• _Required action 1_: According to the passage about Laurel Braitman's dog, where was Laurel a PhD student?
• _Required action 2_: Continue the passage about Laurel Braitman's dog Oliver from its final sentence.

• _Page excerpt_:
——————————

Charles Darwin developed his evolutionary theories by looking at physical differences in Galapagos finches and fancy pigeons. Alfred Russell Wallace investigated a range of creatures in the Malay Archipelago. Laurel Braitman got her lessons closer to home—by watching her dog.

Oliver snapped at flies that only he could see, ate Ziploc bags, towels, and cartons of eggs. He suffered debilitating separation anxiety, was prone to aggression, and may even have attempted suicide. Her experience with Oliver forced Laurel to acknowledge a form of continuity between humans and other animals that, first as a biology major and later as a PhD student at MIT, she’d never been taught in school. Nonhuman animals can lose their minds. And when they do, it often looks a lot like human mental illness.

——————————

• _Dataset excerpts_:
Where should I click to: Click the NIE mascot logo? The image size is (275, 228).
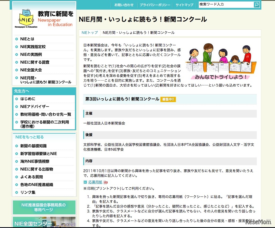point(26,19)
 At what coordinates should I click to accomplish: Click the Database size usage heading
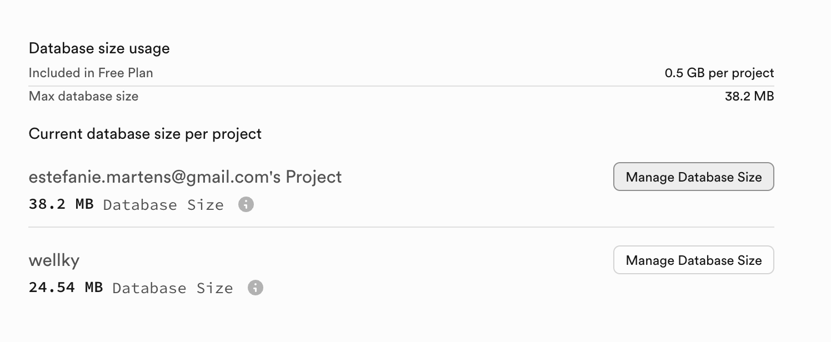[99, 49]
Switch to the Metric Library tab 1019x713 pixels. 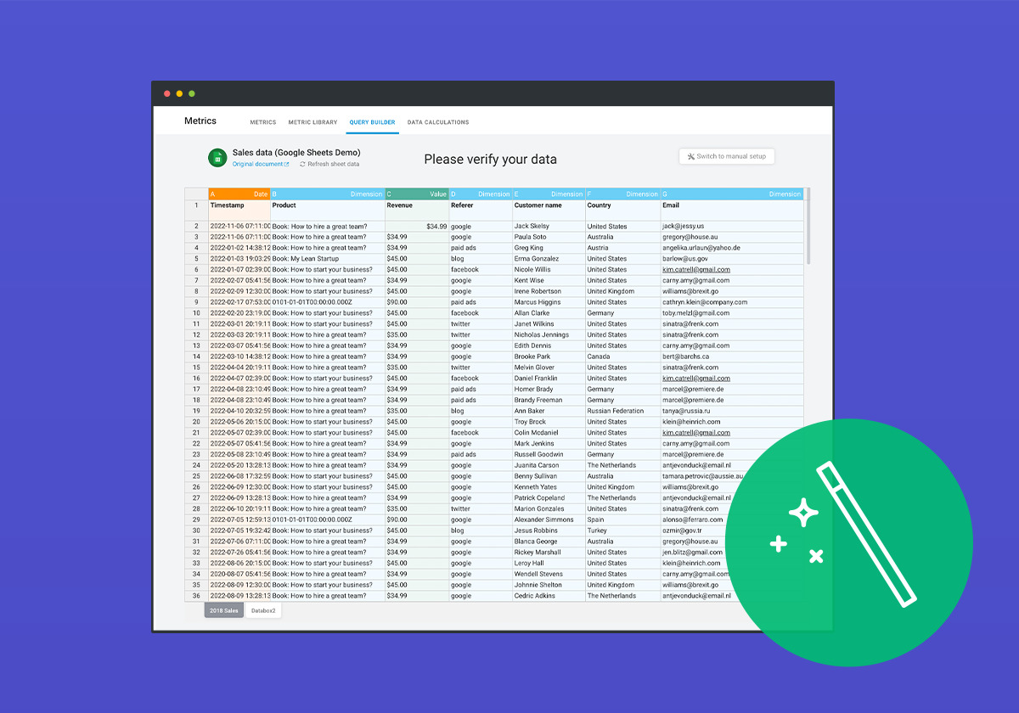312,122
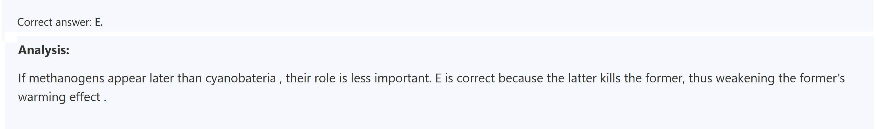Click the bold "Analysis:" heading
The width and height of the screenshot is (876, 129).
44,50
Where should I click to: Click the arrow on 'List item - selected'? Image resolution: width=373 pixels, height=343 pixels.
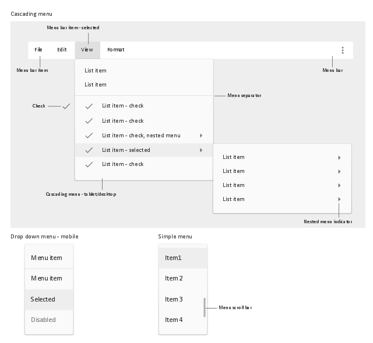coord(201,150)
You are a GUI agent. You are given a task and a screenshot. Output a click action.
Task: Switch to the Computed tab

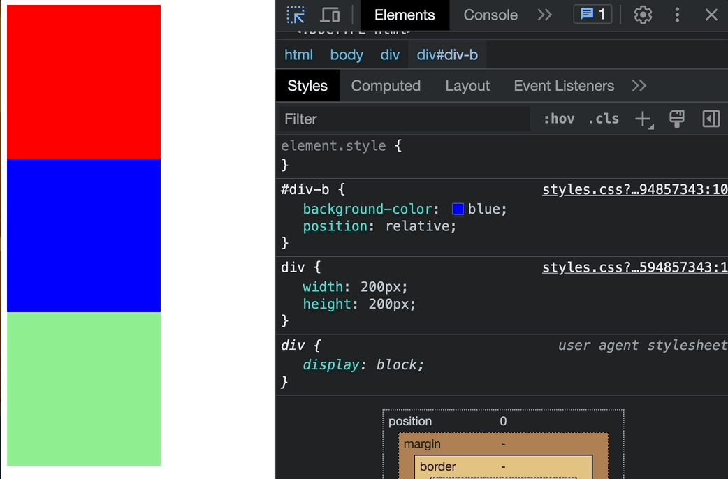pyautogui.click(x=386, y=86)
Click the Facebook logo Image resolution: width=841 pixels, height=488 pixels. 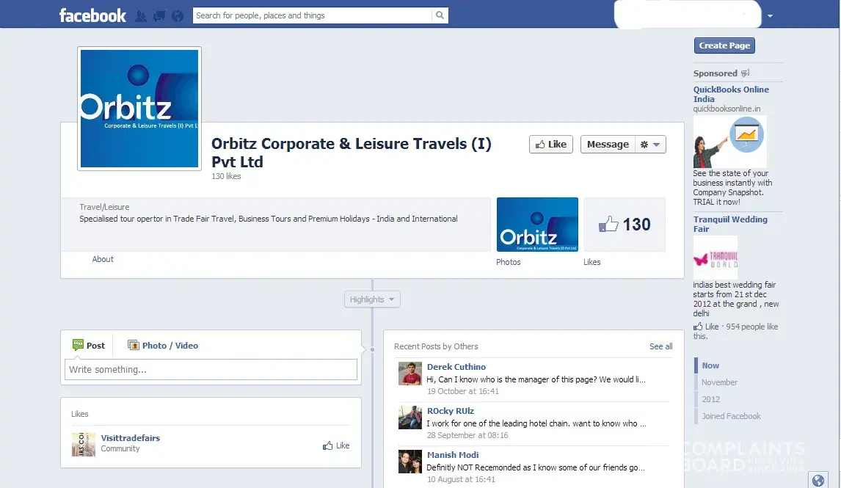(92, 15)
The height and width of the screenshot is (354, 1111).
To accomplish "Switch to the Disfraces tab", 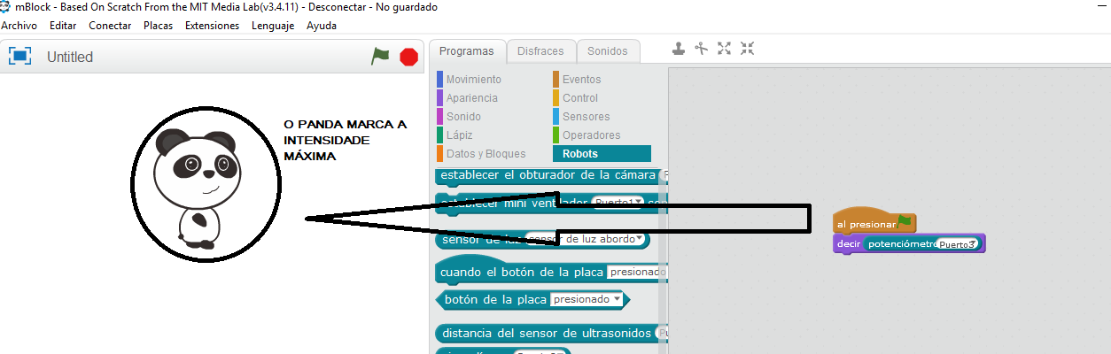I will (x=541, y=51).
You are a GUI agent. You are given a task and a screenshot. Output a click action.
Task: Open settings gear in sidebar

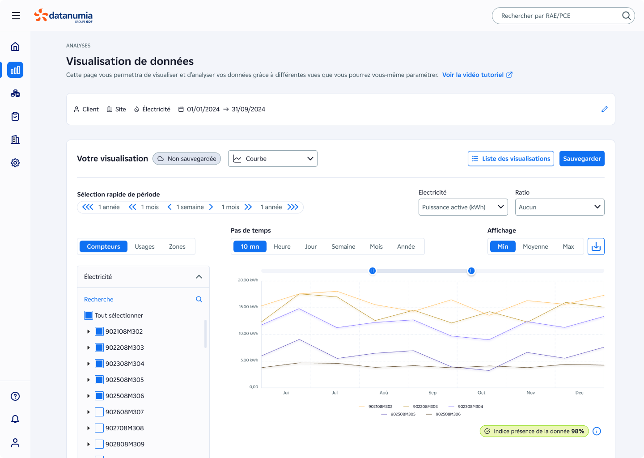[15, 163]
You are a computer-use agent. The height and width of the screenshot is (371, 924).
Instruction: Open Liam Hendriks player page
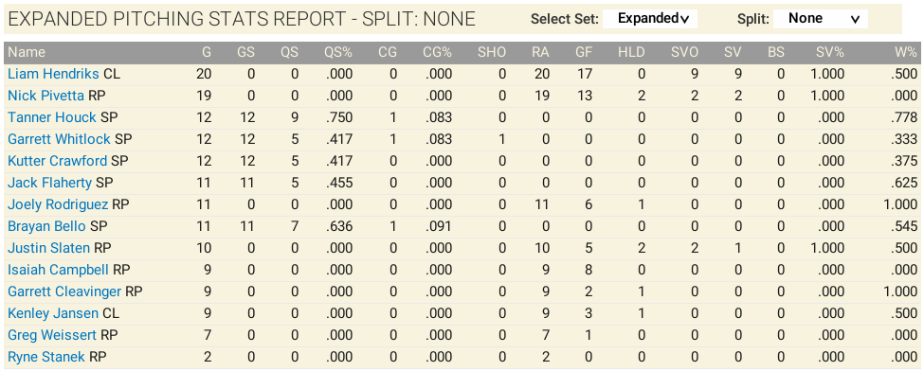[x=53, y=74]
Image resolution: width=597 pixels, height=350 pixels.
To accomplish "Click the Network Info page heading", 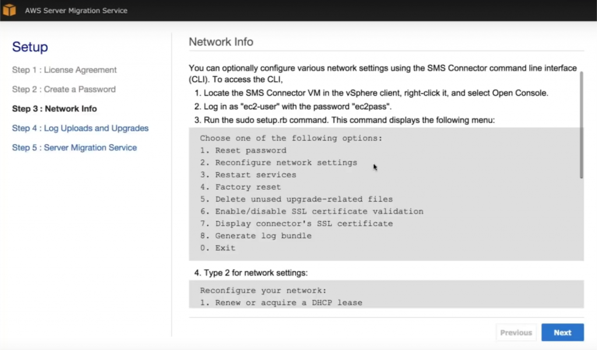I will [221, 41].
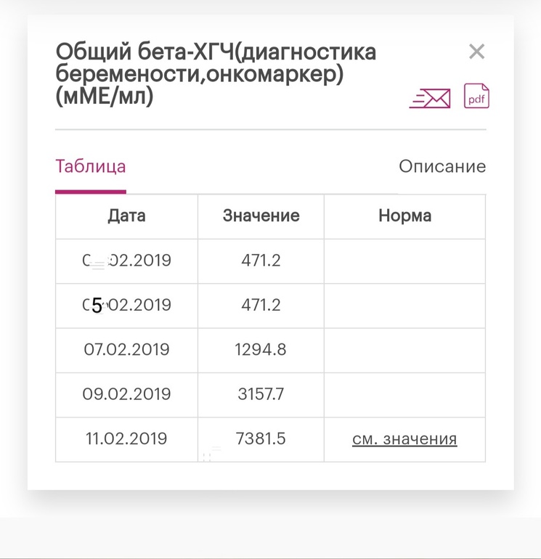This screenshot has height=559, width=541.
Task: Click the 471.2 value in the second row
Action: pyautogui.click(x=261, y=306)
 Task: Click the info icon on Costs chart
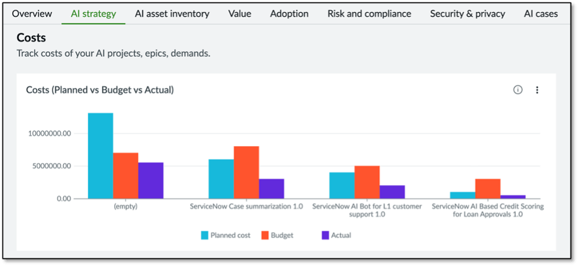(518, 90)
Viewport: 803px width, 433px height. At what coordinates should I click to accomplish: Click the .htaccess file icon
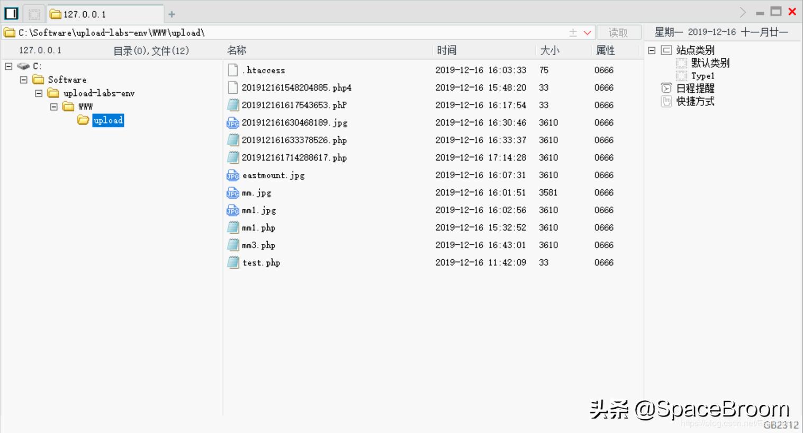click(x=232, y=69)
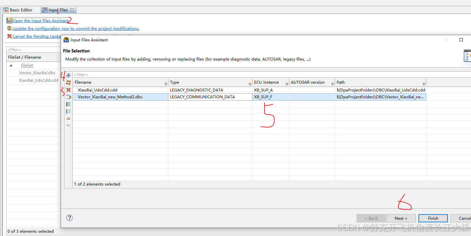Click the Filter input field in the dialog
Viewport: 471px width, 236px height.
(x=98, y=75)
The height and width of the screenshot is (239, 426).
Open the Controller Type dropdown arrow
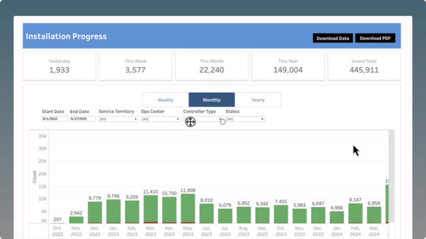pyautogui.click(x=220, y=119)
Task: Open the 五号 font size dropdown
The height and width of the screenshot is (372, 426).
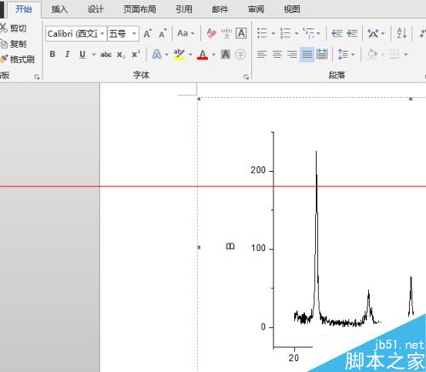Action: 134,33
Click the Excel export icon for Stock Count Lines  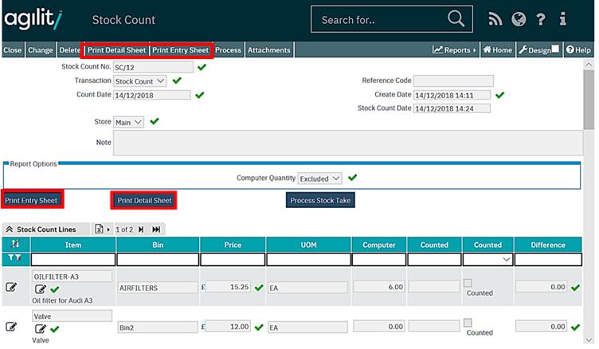tap(99, 229)
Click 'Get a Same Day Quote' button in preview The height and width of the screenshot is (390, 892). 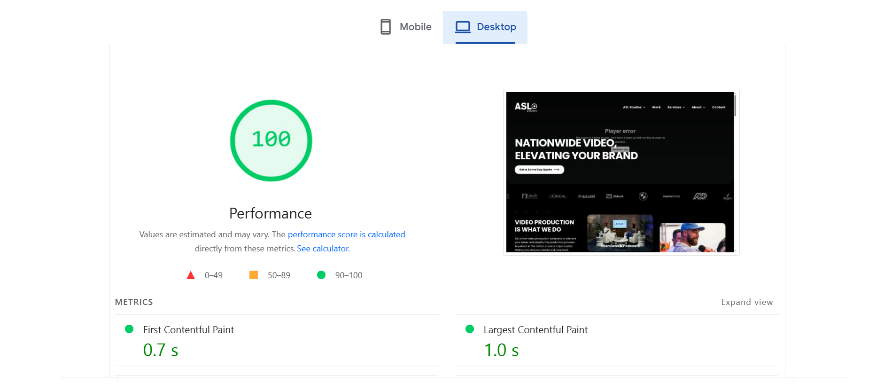pyautogui.click(x=539, y=170)
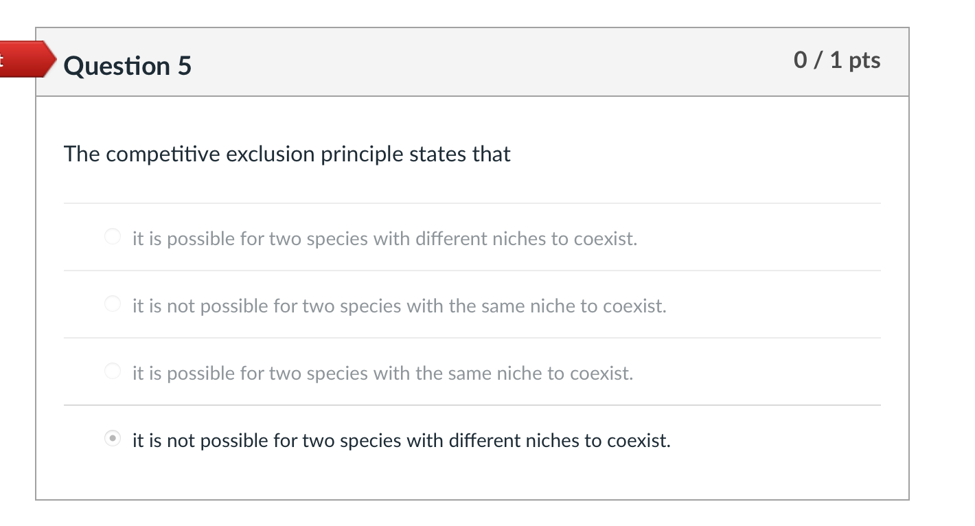
Task: Click the selected radio for different niches cannot coexist
Action: [113, 439]
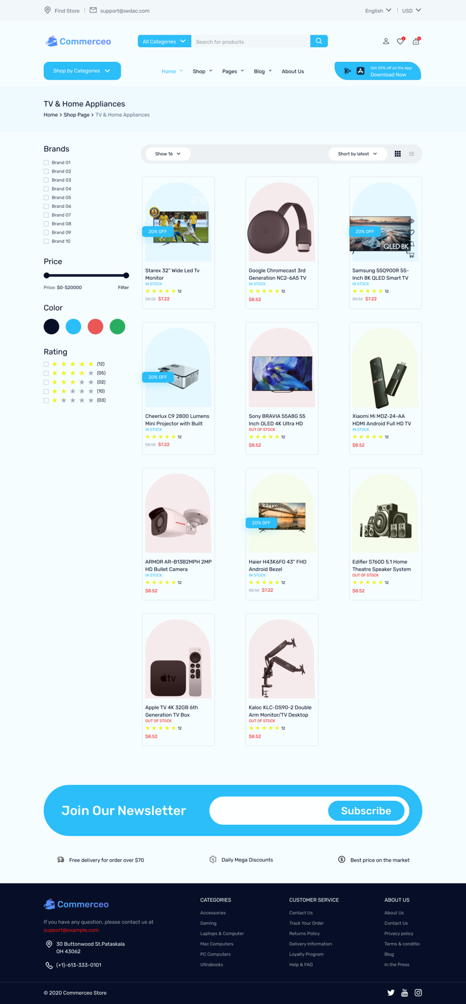Click Download Now app banner

[x=378, y=71]
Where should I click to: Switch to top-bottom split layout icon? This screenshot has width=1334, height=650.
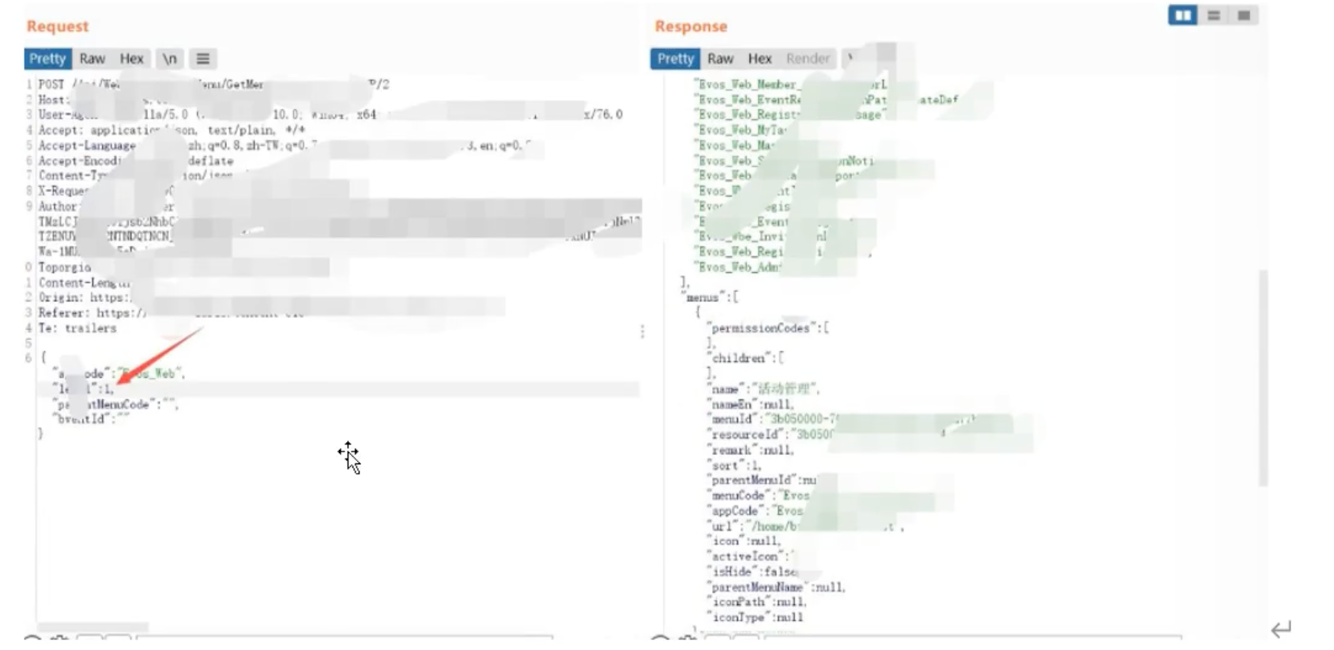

——————————

• _Task answer 1_: MIT.

• _Task answer 2_:
Thankfully, all of us can heal. As Laurel spent three years traveling the world in search of emotionally disturbed animals and the people who care for them, she discovered numerous stories of recovery: parrots that learn how to stop plucking their feathers, dogs that cease licking their tails raw, polar bears that stop swimming in compulsive circles, and great apes that benefit from the help of human psychiatrists. How do these animals recover? The same way we do: with love, with medicine, and above all, with the knowledge that someone understands why we suffer and what can make us feel better.

After all of the digging in the archives of museums and zoos, the years synthesizing scientific literature, and the hours observing dog parks, wildlife encounters, and amusement parks, Laurel found that understanding the emotional distress of animals can help us better understand ourselves. (From the publisher.)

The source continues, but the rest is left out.